Home

Parket bij de Hoge Raad, 04-10-2005, AT5759, 03533/04

Parket bij de Hoge Raad, 04-10-2005, AT5759, 03533/04

Gegevens

Instantie
Parket bij de Hoge Raad
Datum uitspraak
4 oktober 2005
Datum publicatie
5 oktober 2005
Annotator
ECLI
ECLI:NL:PHR:2005:AT5759
Formele relaties
Zaaknummer
03533/04

Inhoudsindicatie

Bewijs voorbedachte raad. 1. ’s Hofs oordeel dat mocht worden verwacht dat het plein waar verdachte en de latere slachtoffers hadden afgesproken op een novemberavond zou zijn verlaten, heeft het hof kennelijk ontleend aan de algemene ervaringsregel dat op het desbetreffende plein, waarvan de ligging van algemene bekendheid moet worden geacht, op een novemberavond doorgaans weinig publiek aanwezig is. Dit oordeel behoefde daarom niet op de inhoud van een wettig bewijsmiddel te steunen. 2. V.z.v. het middel klaagt dat niet blijkt aan welk bewijsmiddel het hof heeft ontleend dat slachtoffer X een vooraanstaand kickbokser was en een zeer goed reactievermogen heeft gehad, is het gegrond. Dat leidt niet tot cassatie, omdat die omstandigheden onderdeel uitmaken van de (mede op andere omstandigheden stoelende) feitelijke gedachtegang van het hof dat het verdachte was die als eerste, en wel op X, heeft geschoten, zonder dat daaraan enige vorm van dreiging van de zijde van de slachtoffers is voorafgegaan. De in het middel genoemde omstandigheden hebben voor die gedachtegang geen zelfstandige betekenis. 3. De klacht gericht tegen ’s hofs overweging dat het niet voor de hand ligt dat verdachte een andere reden voor genoemde afspraak heeft gehad dan om de beide anderen uit de weg te ruimen, faalt. Die feitelijke gevolgtrekking is niet onbegrijpelijk en leent zich niet voor verdere toetsing in cassatie.

Conclusie

Nr. 03533/04

Mr Machielse

Zitting 10 mei 2005

Conclusie inzake:

[verdachte]

1. Het Gerechtshof te 's-Gravenhage heeft de verdachte op 1 juni 2004 voor 1 en 2: moord, meermalen gepleegd, 3 primair: poging tot doodslag, 4 subsidiair: poging tot zware mishandeling, 5 subsidiair: bedreiging met enig misdrijf tegen het leven gericht, 6 mishandeling, veroordeeld tot een levenslange gevangenisstraf.
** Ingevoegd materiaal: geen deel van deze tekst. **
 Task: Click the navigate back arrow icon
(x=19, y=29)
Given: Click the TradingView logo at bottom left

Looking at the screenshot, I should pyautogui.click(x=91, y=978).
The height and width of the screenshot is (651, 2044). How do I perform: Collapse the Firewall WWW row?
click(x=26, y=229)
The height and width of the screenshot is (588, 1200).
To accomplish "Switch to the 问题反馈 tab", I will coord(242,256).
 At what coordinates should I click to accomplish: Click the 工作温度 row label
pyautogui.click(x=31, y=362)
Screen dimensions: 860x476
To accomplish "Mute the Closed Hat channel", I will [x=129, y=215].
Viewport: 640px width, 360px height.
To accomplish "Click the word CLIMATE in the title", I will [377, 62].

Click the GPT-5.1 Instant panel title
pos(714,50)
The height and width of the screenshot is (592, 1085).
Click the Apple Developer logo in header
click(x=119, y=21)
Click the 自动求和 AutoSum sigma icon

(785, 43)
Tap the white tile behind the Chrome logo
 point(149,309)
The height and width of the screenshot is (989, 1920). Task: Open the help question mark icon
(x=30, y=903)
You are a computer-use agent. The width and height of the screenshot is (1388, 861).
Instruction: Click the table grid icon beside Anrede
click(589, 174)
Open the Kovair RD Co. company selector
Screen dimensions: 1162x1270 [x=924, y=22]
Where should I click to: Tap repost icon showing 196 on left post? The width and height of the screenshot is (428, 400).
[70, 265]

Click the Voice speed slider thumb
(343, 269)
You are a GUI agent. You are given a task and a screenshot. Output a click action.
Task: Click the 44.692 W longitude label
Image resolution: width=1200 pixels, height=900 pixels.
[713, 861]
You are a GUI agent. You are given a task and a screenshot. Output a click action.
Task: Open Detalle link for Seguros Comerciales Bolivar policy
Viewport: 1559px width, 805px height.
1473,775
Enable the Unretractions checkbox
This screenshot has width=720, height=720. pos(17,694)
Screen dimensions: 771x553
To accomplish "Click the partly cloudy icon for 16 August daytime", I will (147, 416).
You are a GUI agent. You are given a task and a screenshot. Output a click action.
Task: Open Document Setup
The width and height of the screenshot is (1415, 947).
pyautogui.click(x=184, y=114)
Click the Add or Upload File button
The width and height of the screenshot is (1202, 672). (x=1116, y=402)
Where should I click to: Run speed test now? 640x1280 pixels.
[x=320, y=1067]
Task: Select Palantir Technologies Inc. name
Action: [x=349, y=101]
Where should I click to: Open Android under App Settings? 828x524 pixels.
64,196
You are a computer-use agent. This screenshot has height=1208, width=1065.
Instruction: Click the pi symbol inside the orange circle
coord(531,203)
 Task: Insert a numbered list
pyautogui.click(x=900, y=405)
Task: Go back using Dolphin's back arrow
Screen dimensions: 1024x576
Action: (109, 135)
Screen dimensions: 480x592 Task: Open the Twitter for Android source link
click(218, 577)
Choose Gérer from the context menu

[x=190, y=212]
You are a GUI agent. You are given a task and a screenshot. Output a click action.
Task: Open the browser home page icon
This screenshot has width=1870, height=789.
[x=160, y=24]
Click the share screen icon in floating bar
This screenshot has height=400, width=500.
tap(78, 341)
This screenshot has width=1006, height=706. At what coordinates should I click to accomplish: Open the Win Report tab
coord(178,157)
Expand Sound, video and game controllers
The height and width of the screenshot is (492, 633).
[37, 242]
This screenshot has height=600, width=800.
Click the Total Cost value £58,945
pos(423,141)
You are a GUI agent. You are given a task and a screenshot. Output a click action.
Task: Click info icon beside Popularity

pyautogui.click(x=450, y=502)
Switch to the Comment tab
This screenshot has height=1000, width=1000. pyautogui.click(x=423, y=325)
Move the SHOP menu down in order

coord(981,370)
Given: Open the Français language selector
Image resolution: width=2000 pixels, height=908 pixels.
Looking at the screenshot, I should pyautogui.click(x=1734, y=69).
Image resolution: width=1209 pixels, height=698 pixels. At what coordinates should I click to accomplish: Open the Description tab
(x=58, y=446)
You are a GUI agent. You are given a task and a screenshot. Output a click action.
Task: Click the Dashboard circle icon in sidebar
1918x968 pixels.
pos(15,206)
2. Mr G.L. Gijsberts, advocaat te 's-Gravenhage, heeft cassatie ingesteld. Mr G. Spong, advocaat te Amsterdam, heeft een schriftuur ingezonden, houdende één middel van cassatie, dat in meerdere onderdelen uiteenvalt.

3.1. Het middel klaagt over de inhoud van de bewijsmotivering die het hof in zijn arrest heeft gewijd aan de bewezenverklaarde feiten voor zover die betrekking heeft op de feiten onder 1 en 2. De inhoud van deze overweging is als volgt:

"De verdachte had een geschil met de door hem op 19 november 2001 neergeschoten mannen over de verdeling van de opbrengst, ƒ 45.000, van een samen uitgevoerde oplichting, waarvan de verdachte meer had vergokt dan hem toekwam volgens de afspraak tussen de oplichters. Een getuige heeft dit van de verdachte, een andere getuige van een slachtoffer gehoord (zie blzz. 605 e.v. en 386 van het proces-verbaal van de politie). Op de ochtend voor de schietpartij hebben de beide anderen in een bespreking met de verdachte in een café aangedrongen op nakoming van de afspraak door de verdachte. Deze heeft later op die dag met hen een afspraak gemaakt voor die avond op een plein waarvan mocht worden verwacht dat het dan zou zijn verlaten op een novemberavond. Voor het maken van deze afspraak heeft hij geen reden gegeven. Niets wijst op een wijziging van omstandigheden die hem inmiddels in staat had gesteld alsnog de financiële afspraak na te komen.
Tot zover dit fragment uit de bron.